The federal government agrees on the budget – and continues to argue – politics

After months of argument, the federal government has agreed on a draft budget for 2024 and financial planning for the years up to 2027. With total expenditure of 446 billion euros, the budget is the first since 2019 that is not characterized by special costs caused by the crisis and excessive new debt. The cabinet wants to adopt the bill on Wednesday at the last meeting before the summer break.

However, the internal traffic light financial dispute has still not been finally resolved. This applies in particular to the plans of Family Minister Lisa Paus (Greens) to introduce basic child security with annual costs of up to twelve billion euros. In the financial plan of Minister Christian Lindner (FDP), only two billion euros per year are planned for the project from 2025. Chancellor Olaf Scholz (SPD), meanwhile, wrote in a letter to the Minister for Family Affairs, from which ARD quotes, of an “intended improvement in performance” in basic child security. The Chancellor’s specification is that the government should have a joint concept for this by the end of the summer break.

Lindner wants to provide tax relief for companies willing to invest

However, this is likely to be difficult, and for two reasons: On the one hand, Lindner has been insisting for weeks that Paus – or the government as a whole – must save every additional euro for basic child security elsewhere. In addition, other ministers are likely to present their own wishes from the coalition agreement if Paus and the Greens insist on implementing their heart project. Lindner himself, for example, wants to provide tax relief for companies willing to invest in order to strengthen the economy, but has so far postponed this project for cost reasons. Transport Minister Volker Wissing (FDP) demands additional investment funds for the railways.

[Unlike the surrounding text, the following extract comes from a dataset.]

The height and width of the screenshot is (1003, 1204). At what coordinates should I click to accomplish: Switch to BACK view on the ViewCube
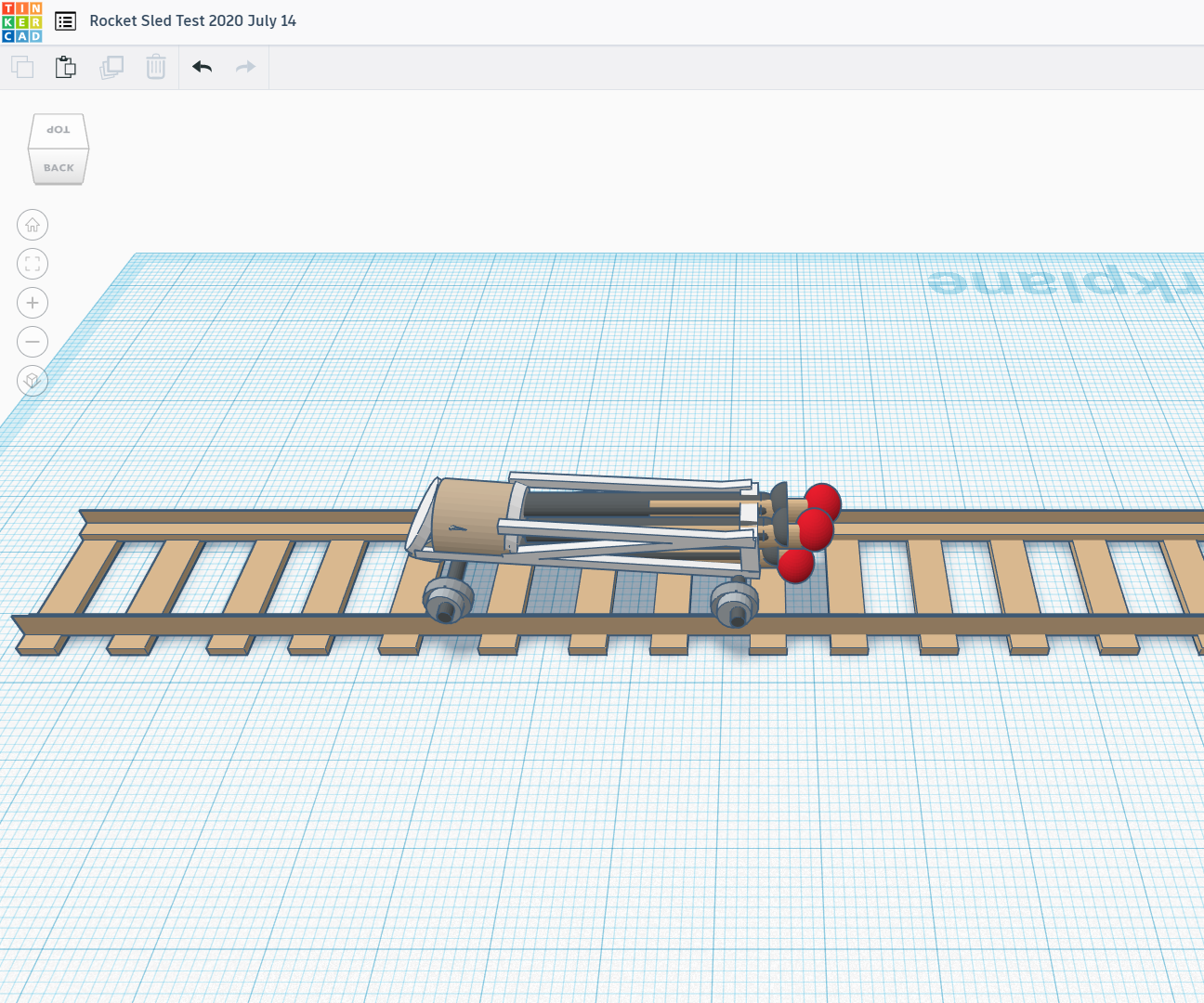click(59, 168)
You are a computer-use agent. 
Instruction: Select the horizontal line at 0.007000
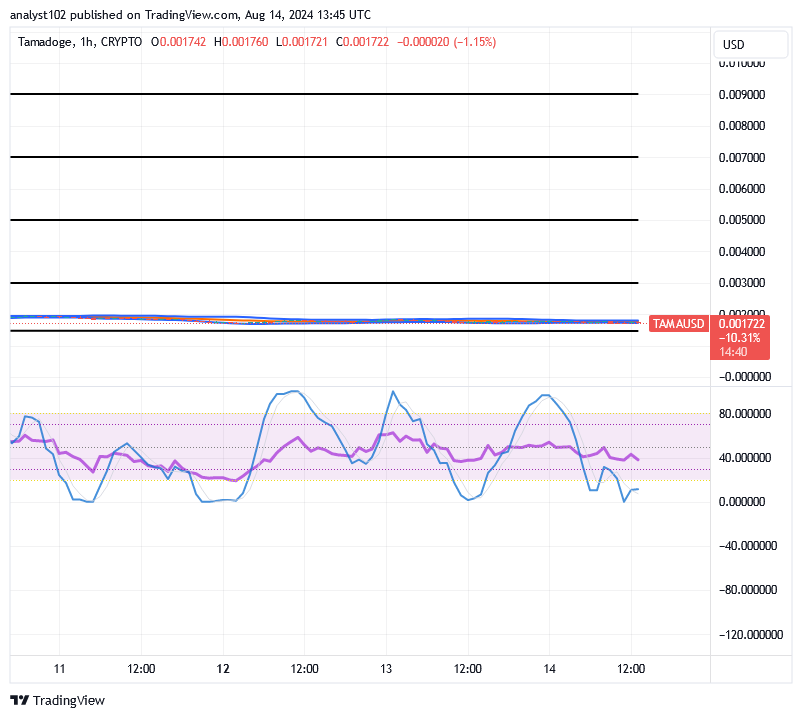tap(324, 157)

In order to curb spending in 2024, the government wants, among other things, to cap the federal subsidy to the statutory health insurance funds, reduce the subsidy to the pension insurance system and cancel the previous extra billion to stabilize long-term care insurance. Parental allowance is also to be reduced: So far, families with a taxable income of up to 300,000 euros can receive the benefit. In the future, this limit should be significantly lower. A new maximum amount of 150,000 euros is under discussion, but nothing has been decided yet. The aim is to save around 500 million euros. The government also only wants to participate in the financing of federal and state programs if the states bear half of the costs.

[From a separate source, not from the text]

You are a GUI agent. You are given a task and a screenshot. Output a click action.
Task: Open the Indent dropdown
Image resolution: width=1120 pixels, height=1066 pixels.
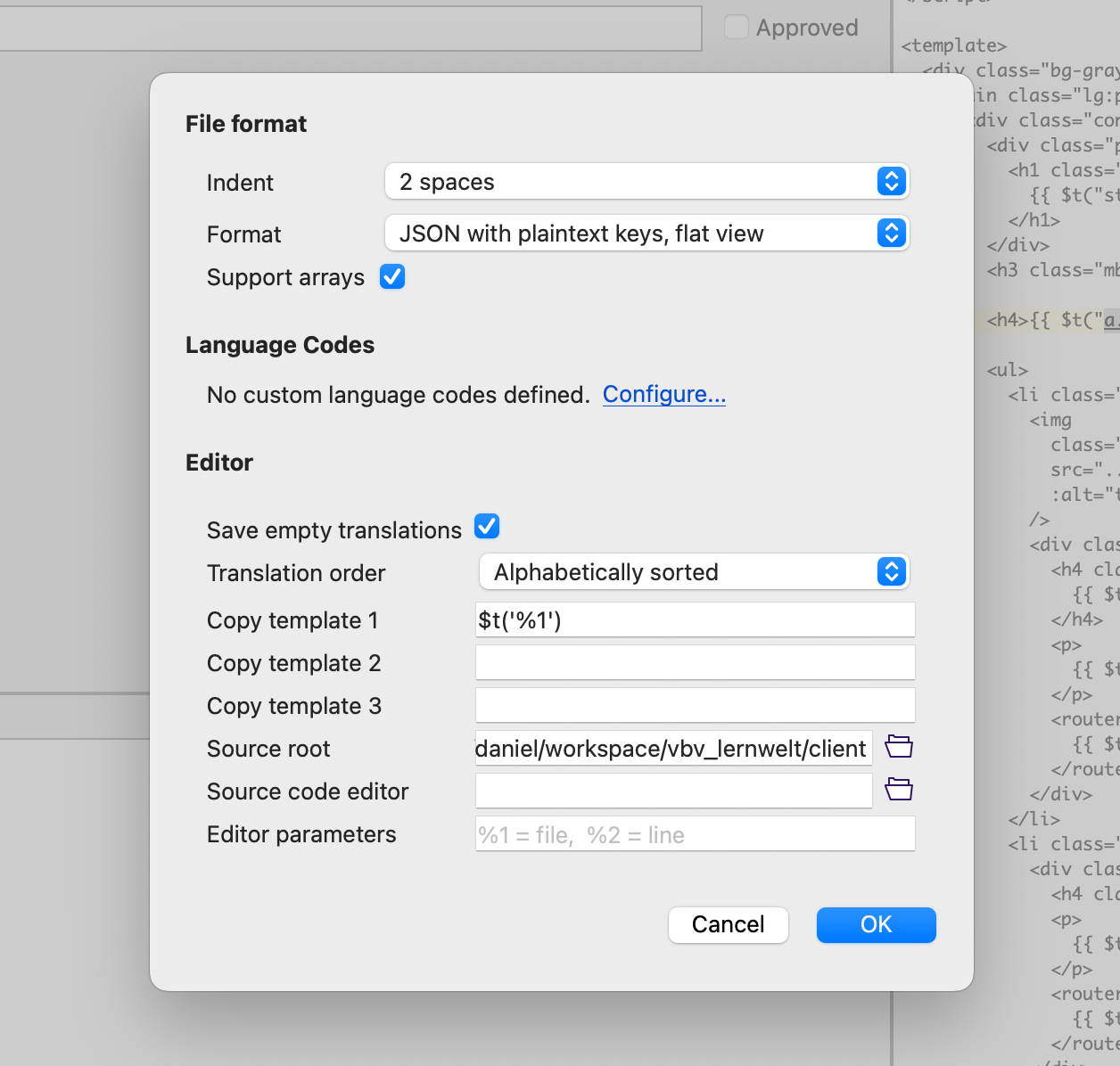646,182
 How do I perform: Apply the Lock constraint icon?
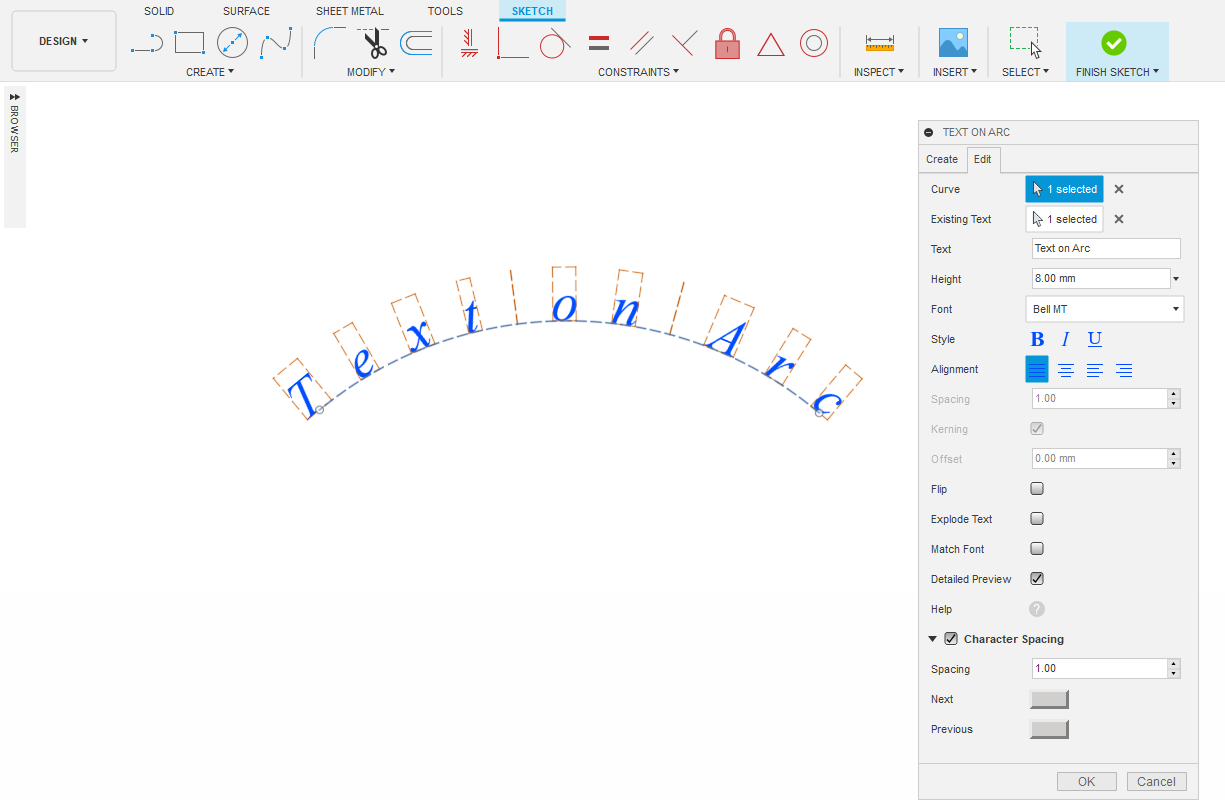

Finance Ministry circles said that the preparation of the budget would become even more difficult in the coming years. The budget is “petrified” because too much of the money is reserved for social and interest costs, for example. In the future, however, the federal government must invest more in education, infrastructure and new technologies and therefore cut other spending. “People have gotten used to being able to solve everything with money. There should always be more,” it said in the circles. After all, this trend has now been broken for the first time.